The MCCI president further said there should be a focus on building specialized economic zones, as well as projects that benefit industries such as the development of high-tech IT parks, leather villages with active central effluent treatment plants, and low-cost broadband connections.
She also stressed the provision of support for the pharmaceutical industry through the creation of Active Pharmaceutical Industry (API) parks.
“In order to aid all these projects in coming to fruition, we will need to work together, and we have to start right in order to achieve some synergistic effects,” the MCCI president added.

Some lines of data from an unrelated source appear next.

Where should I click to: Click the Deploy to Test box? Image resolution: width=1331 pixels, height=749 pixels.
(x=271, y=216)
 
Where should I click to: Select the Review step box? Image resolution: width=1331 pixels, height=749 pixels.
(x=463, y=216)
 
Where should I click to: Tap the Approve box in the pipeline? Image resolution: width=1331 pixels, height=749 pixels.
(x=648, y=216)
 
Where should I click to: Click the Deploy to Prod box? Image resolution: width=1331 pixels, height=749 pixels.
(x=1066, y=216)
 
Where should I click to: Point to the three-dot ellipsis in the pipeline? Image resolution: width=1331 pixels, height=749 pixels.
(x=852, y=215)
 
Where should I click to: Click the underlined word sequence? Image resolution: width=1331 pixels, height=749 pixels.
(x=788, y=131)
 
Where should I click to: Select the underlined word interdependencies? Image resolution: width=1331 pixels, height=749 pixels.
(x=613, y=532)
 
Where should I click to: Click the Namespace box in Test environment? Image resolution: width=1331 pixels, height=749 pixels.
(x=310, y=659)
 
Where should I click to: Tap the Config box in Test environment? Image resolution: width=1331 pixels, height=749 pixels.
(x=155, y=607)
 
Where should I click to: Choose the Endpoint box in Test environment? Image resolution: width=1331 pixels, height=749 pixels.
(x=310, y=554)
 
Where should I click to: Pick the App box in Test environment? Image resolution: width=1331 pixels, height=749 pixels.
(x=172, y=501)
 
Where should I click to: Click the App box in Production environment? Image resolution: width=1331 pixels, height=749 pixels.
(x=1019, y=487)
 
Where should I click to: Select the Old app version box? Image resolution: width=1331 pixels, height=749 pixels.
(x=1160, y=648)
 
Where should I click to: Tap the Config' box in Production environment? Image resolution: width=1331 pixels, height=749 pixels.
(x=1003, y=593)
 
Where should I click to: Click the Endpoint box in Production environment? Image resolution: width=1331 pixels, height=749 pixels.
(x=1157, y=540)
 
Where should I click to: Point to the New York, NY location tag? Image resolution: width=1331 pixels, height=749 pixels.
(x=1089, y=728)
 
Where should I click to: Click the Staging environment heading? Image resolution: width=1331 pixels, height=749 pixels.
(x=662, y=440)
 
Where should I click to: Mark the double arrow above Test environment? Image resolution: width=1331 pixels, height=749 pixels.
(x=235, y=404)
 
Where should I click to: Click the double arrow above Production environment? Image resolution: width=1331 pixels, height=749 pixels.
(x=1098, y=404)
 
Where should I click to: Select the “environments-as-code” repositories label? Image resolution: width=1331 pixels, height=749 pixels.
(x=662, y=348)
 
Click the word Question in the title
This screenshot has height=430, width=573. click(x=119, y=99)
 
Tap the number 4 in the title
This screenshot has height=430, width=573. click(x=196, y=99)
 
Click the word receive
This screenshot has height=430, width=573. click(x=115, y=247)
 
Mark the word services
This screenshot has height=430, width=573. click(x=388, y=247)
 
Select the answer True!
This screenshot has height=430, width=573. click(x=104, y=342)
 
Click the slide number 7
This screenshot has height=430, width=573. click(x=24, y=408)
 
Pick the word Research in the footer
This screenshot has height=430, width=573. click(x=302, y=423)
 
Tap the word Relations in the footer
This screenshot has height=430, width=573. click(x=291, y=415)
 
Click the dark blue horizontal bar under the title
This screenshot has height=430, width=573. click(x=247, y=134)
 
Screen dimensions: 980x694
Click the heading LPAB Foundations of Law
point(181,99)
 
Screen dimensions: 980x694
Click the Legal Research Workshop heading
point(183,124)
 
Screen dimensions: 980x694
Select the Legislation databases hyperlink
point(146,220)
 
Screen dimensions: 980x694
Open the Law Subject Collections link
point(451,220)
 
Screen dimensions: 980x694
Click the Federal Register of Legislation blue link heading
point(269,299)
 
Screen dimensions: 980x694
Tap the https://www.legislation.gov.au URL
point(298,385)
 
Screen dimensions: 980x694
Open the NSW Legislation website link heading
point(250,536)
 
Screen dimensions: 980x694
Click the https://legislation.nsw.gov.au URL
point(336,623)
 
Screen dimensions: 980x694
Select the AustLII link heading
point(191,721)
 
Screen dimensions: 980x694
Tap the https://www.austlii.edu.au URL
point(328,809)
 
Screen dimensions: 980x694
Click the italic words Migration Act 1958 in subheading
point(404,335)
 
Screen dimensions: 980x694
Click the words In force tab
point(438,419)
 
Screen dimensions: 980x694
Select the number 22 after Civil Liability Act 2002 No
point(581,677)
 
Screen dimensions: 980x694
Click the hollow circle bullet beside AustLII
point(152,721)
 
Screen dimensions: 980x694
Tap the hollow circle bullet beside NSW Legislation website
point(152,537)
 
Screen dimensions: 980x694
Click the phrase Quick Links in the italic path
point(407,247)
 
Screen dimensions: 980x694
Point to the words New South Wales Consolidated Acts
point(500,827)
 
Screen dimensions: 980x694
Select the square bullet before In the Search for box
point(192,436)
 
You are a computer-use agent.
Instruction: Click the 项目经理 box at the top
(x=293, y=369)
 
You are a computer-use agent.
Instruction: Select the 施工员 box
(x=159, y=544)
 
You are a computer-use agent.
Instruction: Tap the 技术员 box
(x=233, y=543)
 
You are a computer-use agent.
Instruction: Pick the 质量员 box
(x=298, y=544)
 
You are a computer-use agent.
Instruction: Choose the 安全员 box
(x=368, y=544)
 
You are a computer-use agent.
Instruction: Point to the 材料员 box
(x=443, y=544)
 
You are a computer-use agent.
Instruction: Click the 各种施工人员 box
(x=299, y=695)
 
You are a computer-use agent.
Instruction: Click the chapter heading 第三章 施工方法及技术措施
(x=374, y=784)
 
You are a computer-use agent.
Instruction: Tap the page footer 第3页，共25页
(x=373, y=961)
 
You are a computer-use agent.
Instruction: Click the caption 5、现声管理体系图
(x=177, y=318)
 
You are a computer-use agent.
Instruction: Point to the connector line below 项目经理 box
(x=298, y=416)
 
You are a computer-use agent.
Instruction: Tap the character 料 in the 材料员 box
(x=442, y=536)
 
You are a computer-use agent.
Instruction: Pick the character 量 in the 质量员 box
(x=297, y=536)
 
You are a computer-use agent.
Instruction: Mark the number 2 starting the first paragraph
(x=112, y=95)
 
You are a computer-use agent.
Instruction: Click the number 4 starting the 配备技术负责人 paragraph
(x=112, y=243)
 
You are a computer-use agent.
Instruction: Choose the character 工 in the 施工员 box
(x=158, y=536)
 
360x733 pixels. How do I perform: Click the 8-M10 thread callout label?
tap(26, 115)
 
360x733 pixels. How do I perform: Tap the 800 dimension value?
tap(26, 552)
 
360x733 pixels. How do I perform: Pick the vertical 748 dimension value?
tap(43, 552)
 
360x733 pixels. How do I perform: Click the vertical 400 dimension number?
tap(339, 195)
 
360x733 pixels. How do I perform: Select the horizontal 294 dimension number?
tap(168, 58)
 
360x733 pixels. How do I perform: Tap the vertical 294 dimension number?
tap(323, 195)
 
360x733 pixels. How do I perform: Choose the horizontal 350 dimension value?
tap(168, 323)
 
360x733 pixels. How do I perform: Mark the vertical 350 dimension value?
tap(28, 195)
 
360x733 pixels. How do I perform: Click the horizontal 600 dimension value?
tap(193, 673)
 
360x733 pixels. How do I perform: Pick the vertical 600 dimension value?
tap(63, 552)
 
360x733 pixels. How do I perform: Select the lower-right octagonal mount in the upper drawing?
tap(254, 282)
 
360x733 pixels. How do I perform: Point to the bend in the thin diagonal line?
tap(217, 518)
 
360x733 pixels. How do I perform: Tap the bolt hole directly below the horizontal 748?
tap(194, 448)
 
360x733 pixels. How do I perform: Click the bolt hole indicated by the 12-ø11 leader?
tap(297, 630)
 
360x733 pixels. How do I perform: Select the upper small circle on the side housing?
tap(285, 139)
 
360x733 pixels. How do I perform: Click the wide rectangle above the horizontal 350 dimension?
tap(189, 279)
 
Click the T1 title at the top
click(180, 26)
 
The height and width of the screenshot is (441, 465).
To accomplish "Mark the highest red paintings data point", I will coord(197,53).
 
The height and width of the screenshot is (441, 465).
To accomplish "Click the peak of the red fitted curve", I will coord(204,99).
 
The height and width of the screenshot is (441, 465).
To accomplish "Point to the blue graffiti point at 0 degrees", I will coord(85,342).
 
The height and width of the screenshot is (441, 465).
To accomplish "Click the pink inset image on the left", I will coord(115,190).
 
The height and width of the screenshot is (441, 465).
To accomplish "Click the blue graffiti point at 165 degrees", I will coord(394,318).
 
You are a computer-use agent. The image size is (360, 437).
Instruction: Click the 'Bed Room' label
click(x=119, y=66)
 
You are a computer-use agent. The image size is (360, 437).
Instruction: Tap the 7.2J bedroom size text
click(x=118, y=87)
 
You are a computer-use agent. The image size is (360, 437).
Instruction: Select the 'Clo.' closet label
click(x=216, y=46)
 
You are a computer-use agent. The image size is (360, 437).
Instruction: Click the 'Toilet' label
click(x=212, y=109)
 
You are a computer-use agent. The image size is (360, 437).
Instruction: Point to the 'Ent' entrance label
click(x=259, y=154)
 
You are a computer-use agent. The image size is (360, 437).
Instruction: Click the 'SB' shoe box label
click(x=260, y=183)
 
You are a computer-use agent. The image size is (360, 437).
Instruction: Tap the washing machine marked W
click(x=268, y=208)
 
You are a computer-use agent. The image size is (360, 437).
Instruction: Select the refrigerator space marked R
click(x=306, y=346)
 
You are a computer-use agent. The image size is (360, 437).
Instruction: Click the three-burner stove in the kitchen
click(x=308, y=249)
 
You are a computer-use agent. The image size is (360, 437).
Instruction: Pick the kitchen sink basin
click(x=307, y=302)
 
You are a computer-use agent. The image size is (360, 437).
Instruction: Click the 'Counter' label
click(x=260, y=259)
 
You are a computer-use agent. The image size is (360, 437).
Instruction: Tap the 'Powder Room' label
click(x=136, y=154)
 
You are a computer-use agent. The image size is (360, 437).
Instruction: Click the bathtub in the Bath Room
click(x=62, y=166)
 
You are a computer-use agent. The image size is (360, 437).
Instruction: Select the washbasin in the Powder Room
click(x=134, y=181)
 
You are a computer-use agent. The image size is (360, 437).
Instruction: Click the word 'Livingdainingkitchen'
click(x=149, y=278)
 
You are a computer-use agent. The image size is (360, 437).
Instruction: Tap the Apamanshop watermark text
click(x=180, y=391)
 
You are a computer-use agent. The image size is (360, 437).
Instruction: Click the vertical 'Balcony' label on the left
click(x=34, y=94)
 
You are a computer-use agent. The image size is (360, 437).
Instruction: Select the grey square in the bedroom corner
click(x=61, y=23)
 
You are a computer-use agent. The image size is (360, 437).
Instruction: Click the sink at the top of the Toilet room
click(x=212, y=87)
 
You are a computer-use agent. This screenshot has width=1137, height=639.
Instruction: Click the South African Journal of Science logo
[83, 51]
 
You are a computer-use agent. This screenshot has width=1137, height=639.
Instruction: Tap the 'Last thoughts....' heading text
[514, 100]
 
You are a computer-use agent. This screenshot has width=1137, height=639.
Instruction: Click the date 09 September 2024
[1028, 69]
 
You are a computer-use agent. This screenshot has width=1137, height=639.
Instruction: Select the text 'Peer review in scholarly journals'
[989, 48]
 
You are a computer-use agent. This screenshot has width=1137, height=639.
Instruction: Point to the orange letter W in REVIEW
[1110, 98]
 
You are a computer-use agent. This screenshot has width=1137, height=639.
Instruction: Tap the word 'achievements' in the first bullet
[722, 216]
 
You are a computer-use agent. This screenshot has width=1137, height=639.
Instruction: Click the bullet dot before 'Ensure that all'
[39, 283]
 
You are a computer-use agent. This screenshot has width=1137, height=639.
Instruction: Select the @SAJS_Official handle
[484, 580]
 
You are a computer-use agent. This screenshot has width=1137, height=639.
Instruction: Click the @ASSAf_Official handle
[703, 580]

Nihad Kabir further said: “The Finance Act 2017 introduced a new subsection under Section 30 of the Income Tax Ordinance 1984. Under this subsection, the employer has been made responsible for ensuring the filing of income tax returns by its employees. Failure to do so will result in the treatment of the salary and other benefits to the employee as non-permissible expenses of the organization. Such provisions are contrary to tax policy and natural justice.
“Submitting tax returns on time should be the responsibility of the taxpayer and not the employer. We believe that a legal business conducting itself properly should not be punished for the wrongdoing of individual employees who themselves are supposed to follow the law of the land. We would sincerely request that the NBR chairman withdraw the newly-inserted subsection.”